Saved data entries
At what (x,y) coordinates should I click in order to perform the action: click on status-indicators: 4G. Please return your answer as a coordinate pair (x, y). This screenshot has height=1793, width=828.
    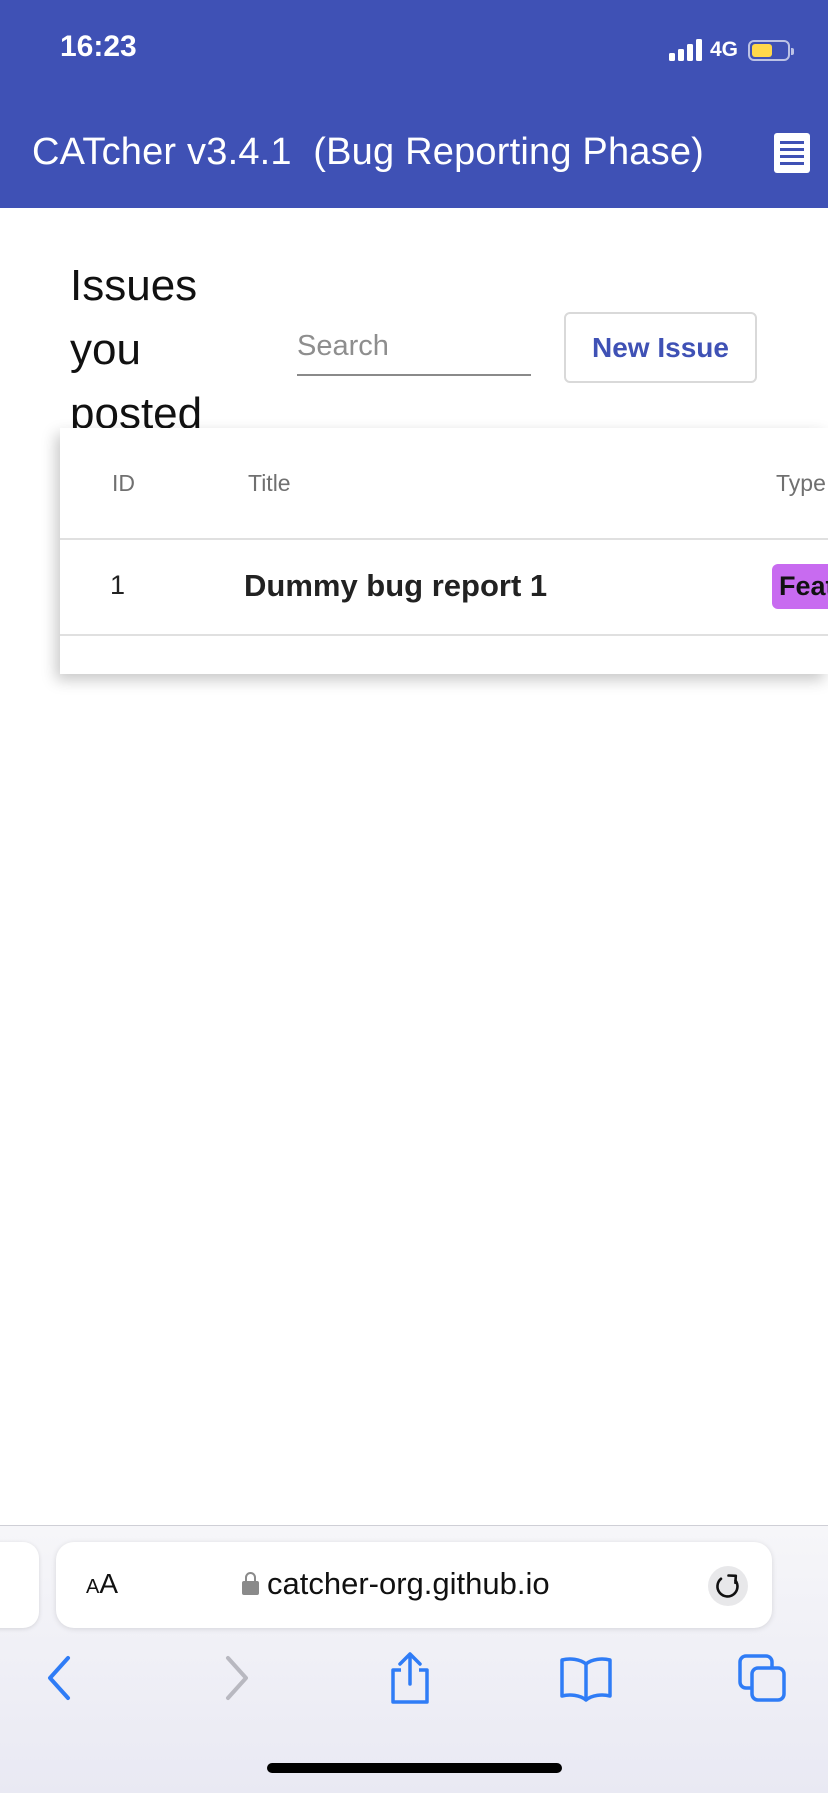
    Looking at the image, I should click on (731, 50).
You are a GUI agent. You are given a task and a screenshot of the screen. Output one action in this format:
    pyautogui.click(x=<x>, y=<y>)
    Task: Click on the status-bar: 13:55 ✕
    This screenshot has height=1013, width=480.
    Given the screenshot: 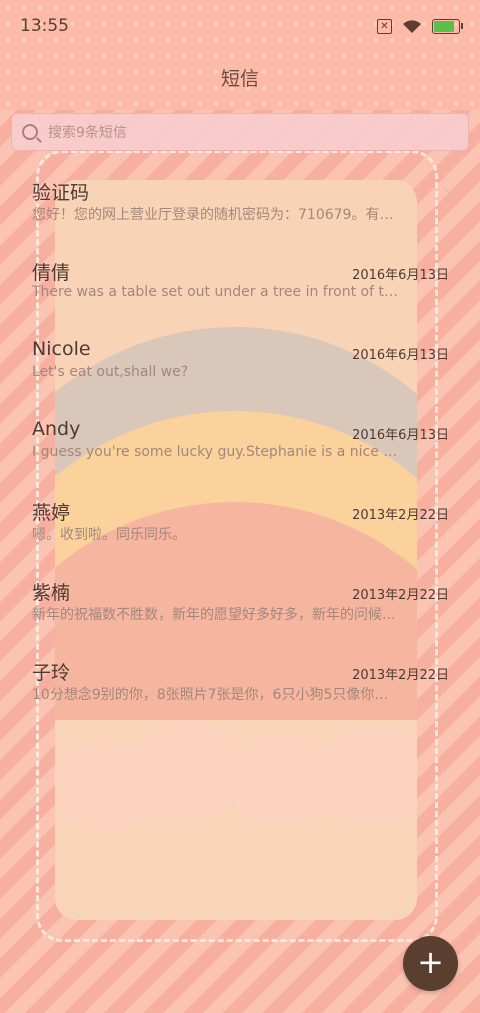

## Task
Write out the records above word for word, leaving out the pictures.

## Solution below
At what (x,y) coordinates should I click in order to perform the action: click on status-indicators: 4G. Please return your answer as a coordinate pair (x, y). This screenshot has height=1793, width=828.
    Looking at the image, I should click on (731, 50).
You are a GUI agent. You are given a task and a screenshot of the screen. Output one action in this format:
    pyautogui.click(x=<x>, y=<y>)
    Task: Click on the status-bar: 13:55 ✕
    This screenshot has height=1013, width=480.
    Given the screenshot: 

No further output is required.